Dice Jorge Larrosa: “[…] considerados desde el punto de vista de sus efectos sobre la salud de los lectores, es como si los libros contuvieran unas poderosas sustancias inmateriales capaces de influir directamente en el alma de los que entran en contacto con ellas”. De allí que la sabia antropóloga Michèle Petit haya documentado con todo rigor cómo la lectura se contagia, se contrae, o que el poeta Juan Domingo Argüelles o el filósofo Gabriel Zaid fundan al tabaco y la lectura en un mismo plano: “la lectura hace vicio, como fumar”.
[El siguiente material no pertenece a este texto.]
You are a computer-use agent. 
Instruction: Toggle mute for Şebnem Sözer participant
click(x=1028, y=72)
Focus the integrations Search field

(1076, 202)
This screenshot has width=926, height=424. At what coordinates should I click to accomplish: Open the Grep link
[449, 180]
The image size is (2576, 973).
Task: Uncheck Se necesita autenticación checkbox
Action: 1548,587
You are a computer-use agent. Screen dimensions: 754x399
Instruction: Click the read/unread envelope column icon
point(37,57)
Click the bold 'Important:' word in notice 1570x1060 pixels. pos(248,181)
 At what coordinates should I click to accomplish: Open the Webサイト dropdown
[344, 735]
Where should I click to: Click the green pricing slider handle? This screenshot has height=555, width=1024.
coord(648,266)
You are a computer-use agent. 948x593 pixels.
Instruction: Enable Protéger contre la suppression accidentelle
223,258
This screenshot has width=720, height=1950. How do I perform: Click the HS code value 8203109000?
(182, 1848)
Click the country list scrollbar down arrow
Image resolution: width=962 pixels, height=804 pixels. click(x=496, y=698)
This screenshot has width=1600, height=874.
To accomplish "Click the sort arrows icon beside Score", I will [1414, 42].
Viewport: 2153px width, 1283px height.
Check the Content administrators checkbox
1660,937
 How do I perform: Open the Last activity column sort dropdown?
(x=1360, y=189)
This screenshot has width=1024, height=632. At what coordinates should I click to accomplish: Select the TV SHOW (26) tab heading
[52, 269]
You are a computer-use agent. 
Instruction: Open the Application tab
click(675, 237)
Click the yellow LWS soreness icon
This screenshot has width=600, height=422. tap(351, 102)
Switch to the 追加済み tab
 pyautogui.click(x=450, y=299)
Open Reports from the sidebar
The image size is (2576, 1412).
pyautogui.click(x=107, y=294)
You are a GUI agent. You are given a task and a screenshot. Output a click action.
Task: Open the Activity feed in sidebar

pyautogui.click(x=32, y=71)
Si la lectura es un vicio, creo que hace bien Luis Arizaleta al sugerir que nos neguemos a procurar el “hábito de la lectura”. El hábito implica la repetición, la reiteración, la rutina. Se puede tener el hábito de levantarse temprano, de bañarse o de comer saludablemente, pero no vale la pena hacerse el hábito de leer. Porque entonces la lectura se vuelve rutina, y la rutina destruye el gozo. Leer no está emparentado con el deber ni debe estarlo con lo rutinario. La lectura está del lado de la emoción, del asombro, del descubrimiento, de la sorpresa. Una tendría que, en cambio, volverse aficionado de la lectura. Las aficiones, como la del futbol, nada tienen de obligatorio. Salvo los porristas y botargas oficiales: ¿cuándo se ha sabido de alguien que “deba” ir a un partido de futbol?, es decir, que tenga, que esté obligado, compelido a mirar el partido. Las aficiones nos arraigan a las prácticas porque son fuente de gusto, de vida, de emoción. Sólo eso.

En todo esto sólo no hay que olvidar que leer no es lo máximo, no es lo mejor, posiblemente ni sea buena, pero puede ser gozosa. Los libros no son los depositarios únicos ni máximos del deseo, del placer, del gozo, ni son abrumadoramente buenos ni magníficamente gratificantes. La lectura puede darnos menos que una telenovela o un encuentro de lucha libre o un disco de música comercial. Pero también puede darnos más. Eso nunca se sabe. Ni nade puede prescribir que la lectura es lo mejor del mundo. Es un asunto de cada quien y de cada momento y de cada circunstancia.

A lo más, si se asume el camino de la lectura, debemos ser cuidadosos, porque leer puede hacer que seamos más libres, más independientes, que crezca nuestro mundo. Lo cual, no está demás decirlo, puede ser malo para quienes no quieren que seamos nosotros mismos. Allí está el caso de la más célebre monja jerónima. A Juana de Asbaje se le dejó leer todo cuanto pudo, y se sabe que pudo mucho, incluso, se le dejó escribir y hasta publicar. Todo cambió cuando eso que leyó le llevó a cuestionar un sermón de un obispillo de cuyo nombre, por fortuna, no puedo recordar. Hasta allí llegó su carrera lectora. Hasta allí su vida.


Más allá de esas precauciones, si tuviera que hacer una recomendación, ésta sería: lean por adicción, contamínense de letras, gocen, disfruten; pero no cumplan condenas al leer. Hay que leer para tratar de ser felices; pero no para cumplir, para disciplinarse, para sujetarse, sino para ser uno mismo, para ganarse un lugar en el mundo, para sentir placer, porque la lectura es una práctica del deseo y del amor. Nunca una obligación.